An advocate of female education and women’s rights, a writer, publisher and orator, Qui Jin (1875-1907) was ultimately captured for her work with an underground organization, tortured, and beheaded. Heather O’Donnell of Honey and Wax Books notes, “This 1907 pamphlet is one of the earliest examples of an attempt to shape her legacy, including excerpts from her writings and tributes by others; the printer ran an exceptional risk in producing this memorial before the revolution.” Providing a bit of context, “Sun Yat-Sen’s revolutionary party, of which Qiu Jin was the first female member, would finally overthrow the Qing Dynasty in 1911: Sun Yat-Sen’s wife described Qiu Jin as ‘one of the noblest martyrs of the revolution.’ Today, she remains a national hero, central to modern China’s vision of itself.” She died at the age of 32.
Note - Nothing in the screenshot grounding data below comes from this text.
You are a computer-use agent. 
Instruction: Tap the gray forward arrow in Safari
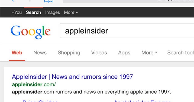[30, 1]
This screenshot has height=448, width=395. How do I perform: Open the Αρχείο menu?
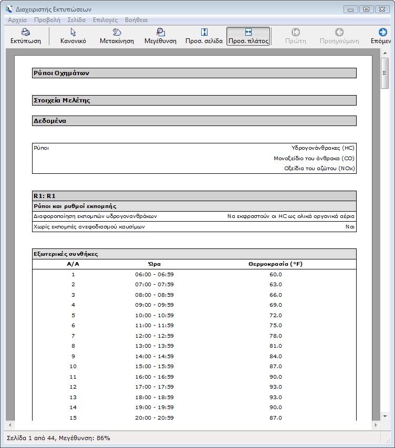(x=17, y=20)
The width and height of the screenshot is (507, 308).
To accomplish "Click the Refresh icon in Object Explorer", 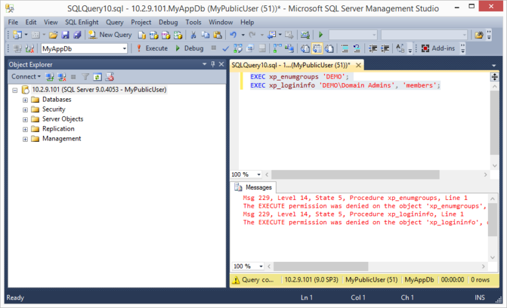I will click(x=97, y=77).
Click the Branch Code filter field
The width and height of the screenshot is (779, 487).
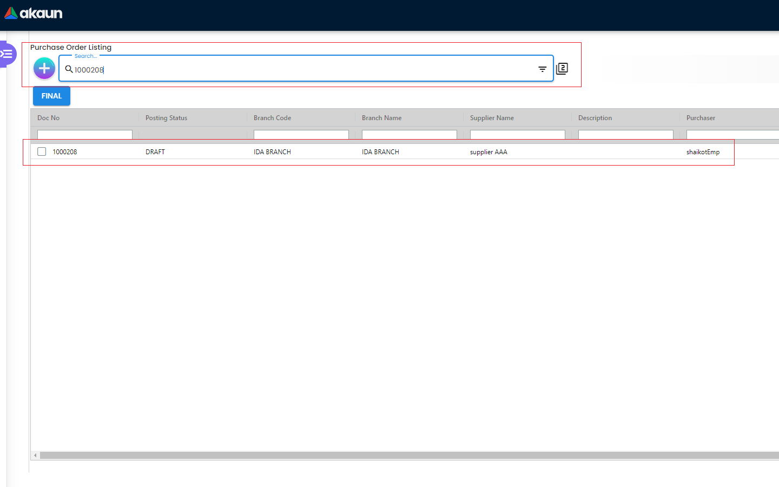point(301,135)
In two 1963 letters by JRR Tolkien ($48,000, Manhattan Rare Books, NYC), the man who authored several full languages for use in his fiction discusses the need, in some cases, to take language at face value.

There is no shortage of Tolkien at the Fair this year. These two 1963 letters are especially fascinating for their insight into Tolkien’s thoughts on The Lord of the Rings. In the first (brief, typed) letter, Tolkien rejects allegorical interpretations of The Lord of the Rings and admits feeling sympathy for Gollum. In the second, for some reasons inspired to revisit the subject, Tolkien writes four longhand pages in which he again addresses the ideas of allegory and symbolism; explains the poetry, the religious strains, Gollum’s repentance, and the origin of other characters; suggests a sequel; and discusses his motivation for writing the book to begin with. “I merely tried to write a story that would be ‘exciting’ and readable, and give me a scope for my personal pleasure in history, languages, and ‘landscape,’” he wrote.

In Gustave Eiffel’s Original Drawings for the Statue of Liberty (1880 to 1883), you can see what’s behind the creation of one of the greatest symbols in modern history ($1.5MM, Barry Lawrence Ruderman).

These are all the extant original drawings, notes, and blueprints for the Statue of Liberty, directly from the archive of the Établissements Eiffel in Paris. Both the statue’s base designer Richard Morris Hunt’s set of 11 blueprints, now at the Library of Congress, and the artist Frédéric Auguste Bartholdi’s set of 10 blueprints, derived from this collection of original material (all except one image). From actual nuts and bolts, to calculations of wind resistance, to broader design issues, we see the mind, math, and pen at work behind Lady Liberty.

This charming menu from the Midwinter (1908) Feast of Ernest Shackleton’s Antarctic Expedition crew at their Winter Quarters, Cape Royds (1909; $20,000, Jonkers Rare Books, Oxfordshire, England) was printed and bound by members of the crew.  

The printing equipment and training was provided to Shackleton’s explorer-zoologist crew by a London printer. Shackleton noted in The Heart of the Antarctic: “Joyce and Wild had been given instruction in the art of type-setting and printing, Marston being taught in etching and lithography”. After honing their skills on this menu project, they moved on to the 120-page Aurora Australis, considered “the primary incunabulum of the Antarctic” (Books On Ice), between April and July 1908. These were the only two printed works prepared at the press at Cape Royds during the Nimrod expedition.

This copy belonged to William Charles Roberts, who was both cook and assistant zoologist, leaving him well-positioned to devise such treats as turtle soup, penguin patties, seal cutlets and roast reindeer. Food-historian Micki Myers comments, “They didn’t mess about. Note the not accidental or frivolous addition of black currant jelly with the roast reindeer: apart from a berry jelly being a traditional accompaniment to venison (pairing the meat with what that meat used to eat when alive, as per tradition) it provides an essential whallop of vitamin C. Lingonberry or redcurrant would have been more apt for reindeer—but blackcurrant contains more vitamin C. And this before vitamin C had been discovered.”